Joan Dower Kosmachuk

Windflower Communications, Winnipeg

1995, pp 77, $6.95

Reviewed by Sue Careless

Jenny’s secret isn’t one for long.  Rumours fly fast and false in junior high.  Fourteen-year –old Jenny isn’t pregnant, her mother is—and she doesn’t have a husband.

Jenny’s mum says it’s going to be too hard raising the baby alone.  Jenny is willing to help her, so why is her mother considering adoption?  Jenny must face the taunts of the other teens who chalk on the blackboard, “What kind of mother gives her kid away?”  Jenny wonders herself.

Joan Dower Kosmachuk has done it again.  Jenny’s Secret is a sequel to Rebecca’s Summer, although each book can stand on its own.  Again Kosmachuk takes an indirect approach.  Why not go to more sensational route and have Jenny pregnant?  Certainly grade eight girls do get pregnant.

Young readers don’t necessarily identify with a pregnant teen.  “The young reader can use denial, “I‘d never get pregnant.  I’m not like this girl.’  But anyone’s mother can get pregnant,” says Kosmachuk.  “Denial won’t work with mothers.”  And so the more  gentle angle allows readers to face issues they might otherwise avoid.

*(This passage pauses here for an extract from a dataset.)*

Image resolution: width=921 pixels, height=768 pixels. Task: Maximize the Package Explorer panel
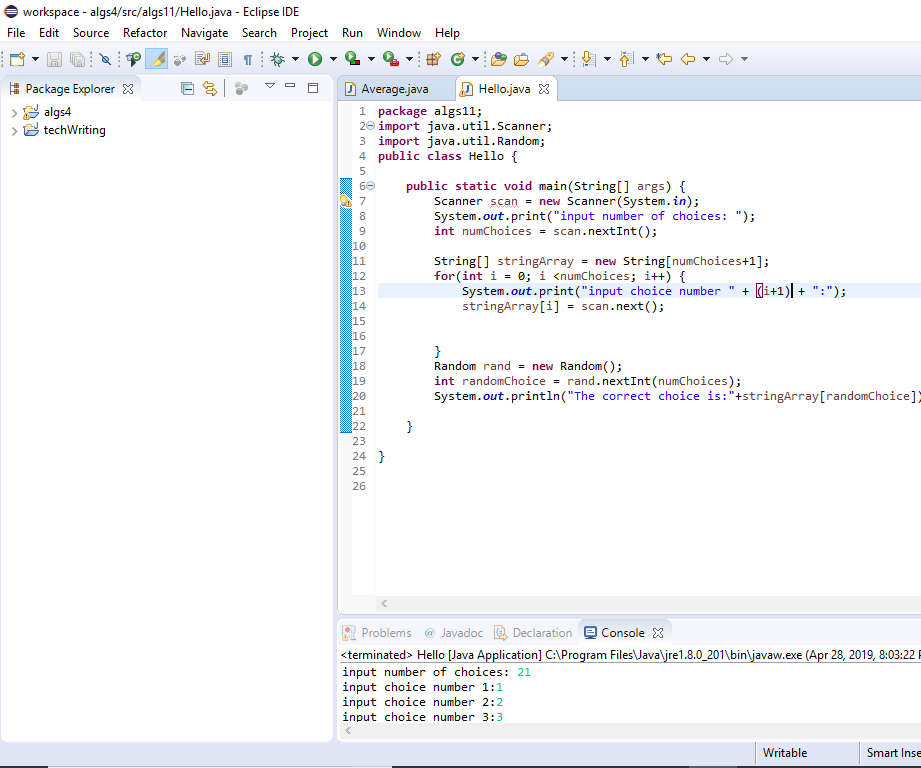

Yet when one more sibling was on his way to join their cash-strapped family, Rebecca’s Summer, had urged her mother to have an abortion.  Jenny’s situation is no easier financially, and is harder psychologically without a father; but unlike Rebecca, Jenny is more than willing to pitch in and help her mum raise the new baby.  Jenny’s Secret looks at the option of adoption, and the complexities surrounding it.

Joan Kosmachuk has been Executive Director of Jewels for Jesus Missio

n and Jewels for Jesus Adoption Agency in Mississauga for six years.  As an experienced counselor she knows the real-life stresses and strains on whole families as they hit these issues head-on.

But Kosmachuk is  not only a compassionate and clear-thinking counsellor, she is also a gifted writer who can script a plot with the speed and grace young readers appreciate.  A parallel subplot helps focus and reinforce her theme.

Two small quibbles,.  The three friends, Jenny, Kate and Rebecca, are hard to tell apart.  They seem defined primarily by their circumstances, not by their characters. (And they live in a generic, no-name world devoid of any commercialism.  They never drink Pepsi or devour Doritos.)

But the plot is compelling and the dialogue smooth.  The issues are deftly dealt with, seamlessly woven into the novel’s structure.

Both Jenny’s Secret and Rebecca’s Summer are suitable for grade five and up and should be in every junior high library.